With a cautionary tone, Rand Paul admonished his fellow conservatives and had this to say about the future of the GOP in Texas:
"Texas will be a Democratic state within 10 years if you don't change," he told fellow Republicans at an event in Houston Saturday night.
[...]
"We have to welcome people of all races. We have to welcome people of all classes — business class, working class. We have to have people with ties and without ties; with tattoos and without tattoos; with earrings and without earrings," Paul said. "we need a more diverse culture. We need a more diverse party. We need a party that looks like America."
He
continued:
"People who are Hispanic or Latino, they have to believe that we want them in our party, so it is an attitude thing as much as it is policy," he said.

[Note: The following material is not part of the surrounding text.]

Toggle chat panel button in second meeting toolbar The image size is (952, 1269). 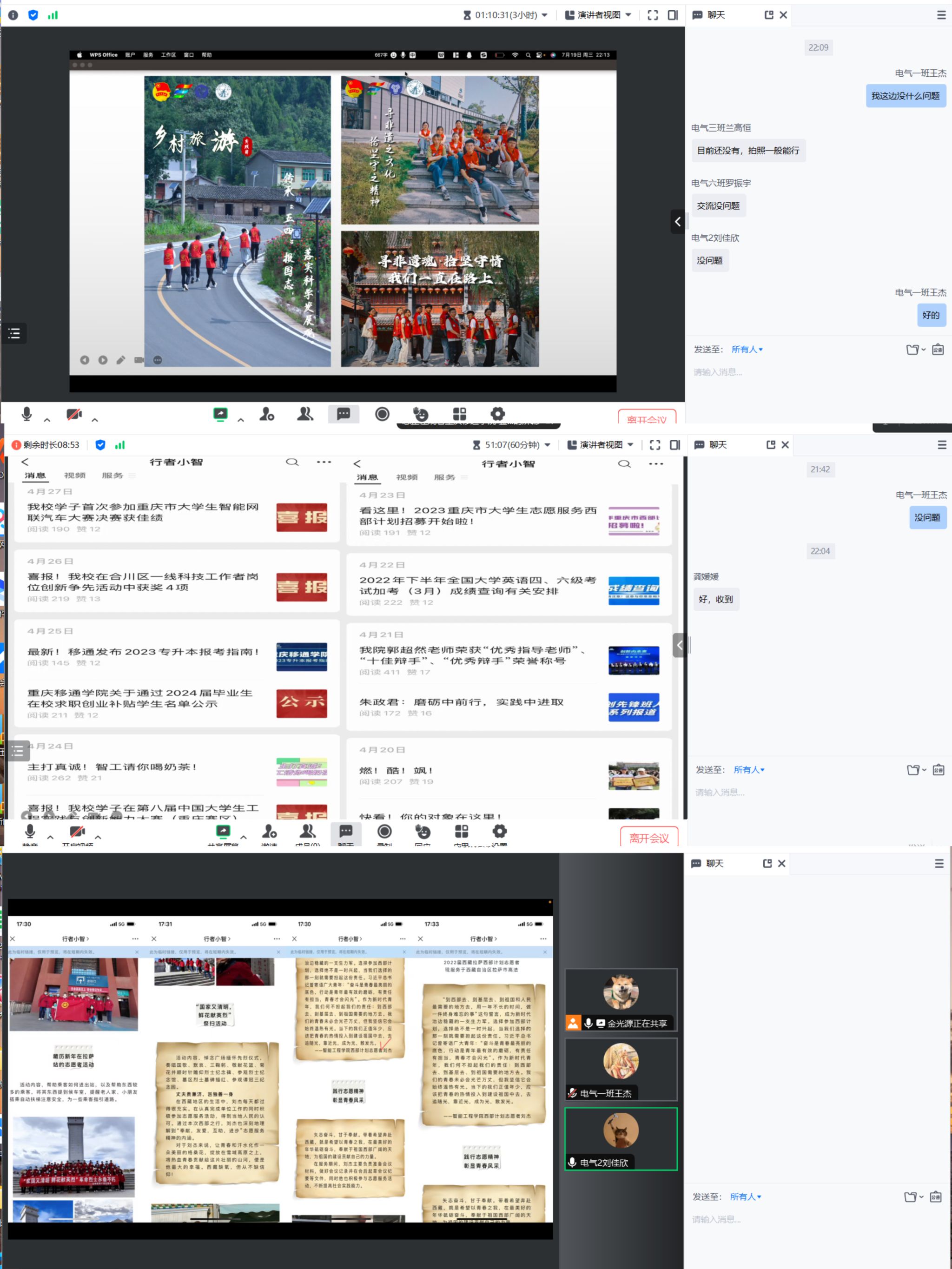point(346,831)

(Note that he said that target groups "have to believe" that the GOP desires their presence. He doesn't say that the party actually should welcome them. Again, much like their strategy to attract more female voters, it appears the GOP means to change their rhetoric, not their core ideology.)
His line drew mild applause from the audience.
"That was kind of tepid," he said.
I would love for his words to fall on deaf ears, much like Ann Coulter's Cassandra-esque prediction that running Mitt Romney as the standard bearer would be fatal.
I'm no fan of Paul, but even a stopped clock is right twice daily.